I've used the following to calculate Gini index on QIIME2, for example:

qiime diversity alpha \
--i-table table1_1m2-featuretable.qza \
--p-metric gini_index \
--o-alpha-diversity table1_1m2-featuretable-gini_index.qza
qiime metadata tabulate \
  --m-input-file table1_1m2-featuretable-gini_index.qza \
qiime tools view table1_1m2-featuretable-all.qzv

I've checked skbio.diversity.alpha.gini_index — scikit-bio 0.6.2 documentation these days, and I have visted its related code website scikit-bio/skbio/diversity/alpha/_gini.py at 0.6.2 · scikit-bio/scikit-bio · GitHub, it seems simple, but I can't understand, could it be written in R script format?
I've tried to calculate it (Gini index) in R, and the following are four methods I've run in R, however their results are in variant, and none of them can match the result calculated by QIIME2 (name of the data is called D1):

# Using two packages
library("ineq");
library("DescTools")

# Method 1:
Gini_D <- matrix(nrow = 1, ncol = nrow(D1))
for (i in c(1:nrow(D1))) {
  Gini_D[i] <- ineq::Gini(factor(as.numeric(D1[i,])))
  rownames(Gini_D)<-"Gini_D"
}
Gini_D

# Method 2:
Gini_D <- matrix(nrow = 1, ncol = nrow(D1))
for (i in c(1:nrow(D1))) {
  Gini_D[i] <- DescTools::Gini(as.numeric(D1[i,]))
  rownames(Gini_D)<-"Gini_D"
}
Gini_D

# Method 3:
Gini_D <- matrix(nrow = 1, ncol = nrow(D1))
for (i in c(1:nrow(D1))) {
  Gini_D[i] <- DescTools::GiniSimpson(factor(as.numeric(D1[i,])))
  rownames(Gini_D)<-"Gini_D"
}
Gini_D

# Method 4:
Gini_D <- matrix(nrow = 1, ncol = nrow(D1))
for (i in c(1:nrow(D1))) {
  Gini_D[i] <- DescTools::GiniDeltas(factor(as.numeric(D1[i,])))
  rownames(Gini_D)<-"Gini_D"
}
Gini_D

colinbrislawn · November 1, 2024, 3:28am

In case you have not found this, here's the docs for DescTools:

Calculate the Gini-Simpson coefficient, the Gini variant proposed by Deltas and the Hunter-Gaston Index.

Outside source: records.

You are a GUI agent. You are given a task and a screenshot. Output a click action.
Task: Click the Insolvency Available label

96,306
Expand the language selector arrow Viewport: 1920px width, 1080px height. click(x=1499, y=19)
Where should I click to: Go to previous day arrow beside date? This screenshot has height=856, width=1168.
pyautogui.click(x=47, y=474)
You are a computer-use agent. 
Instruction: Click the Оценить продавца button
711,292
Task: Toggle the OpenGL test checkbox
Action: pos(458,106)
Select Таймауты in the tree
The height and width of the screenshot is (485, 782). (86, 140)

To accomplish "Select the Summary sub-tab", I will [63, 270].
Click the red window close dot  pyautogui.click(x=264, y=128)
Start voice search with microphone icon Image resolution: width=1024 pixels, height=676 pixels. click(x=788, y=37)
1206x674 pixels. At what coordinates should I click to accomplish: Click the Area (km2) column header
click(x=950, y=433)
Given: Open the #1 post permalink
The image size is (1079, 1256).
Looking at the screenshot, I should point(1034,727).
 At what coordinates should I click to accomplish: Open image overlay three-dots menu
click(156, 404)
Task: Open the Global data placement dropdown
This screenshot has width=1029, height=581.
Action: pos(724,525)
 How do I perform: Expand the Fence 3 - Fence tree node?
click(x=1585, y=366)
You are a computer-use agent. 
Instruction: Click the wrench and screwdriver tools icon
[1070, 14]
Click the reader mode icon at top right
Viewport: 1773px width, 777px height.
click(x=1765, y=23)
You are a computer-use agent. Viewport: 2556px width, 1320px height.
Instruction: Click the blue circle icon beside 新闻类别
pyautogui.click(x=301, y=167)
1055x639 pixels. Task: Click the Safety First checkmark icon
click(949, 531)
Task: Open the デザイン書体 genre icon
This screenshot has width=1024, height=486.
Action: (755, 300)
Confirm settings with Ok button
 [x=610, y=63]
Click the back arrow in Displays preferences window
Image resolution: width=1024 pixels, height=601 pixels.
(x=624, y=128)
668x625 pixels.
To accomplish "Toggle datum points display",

These variants are supposed to be different.

I love a benchmark, but don't forget the lit review!

Check the docs for ineq::Gini() and DescTools::Gini and report back!

yangyue · November 1, 2024, 8:36am

Thank you! It has been resolved.
The resolve code as below, I've set an origial point (0,0) with each calculation, and set areaB as a trapezoids, D1 is the datasheet.

Gini_D <- matrix(nrow = 1, ncol = nrow(D1))
under_areaB_array <- matrix(nrow = 1, ncol = nrow(D1))
upper_areaA_array <- matrix(nrow = 1, ncol = nrow(D1))
for (i in c(1:nrow(D1))) {
  interval <- 1/ncol(D1)
  area_total <- 1*1/2
  orderedD1 <- D1[i,][order(as.numeric(D1[i,]))]
  orderedD1_accum <- cumsum(as.numeric(orderedD1))
  orderedD1_accum_rel <- c(0,as.numeric(orderedD1_accum/sum(orderedD1)))
  under_areaB_array[i] <- 0.5*interval*(0+sum(orderedD1_accum_rel[c(2,3,4,5)]*2)+orderedD1_accum_rel[6])  ##Please change this line with the actural value of ncol(D1)
  upper_areaA_array[i] <- area_total-as.numeric(under_areaB_array[i])
  Gini_D[i] <- upper_areaA_array[i]/area_total-interval
  rownames(Gini_D)<-"Gini_D"
}
Gini_D

Now, the result matches with the QIIME2 output. Congratulations!
Please arise your suggestions. Thank you!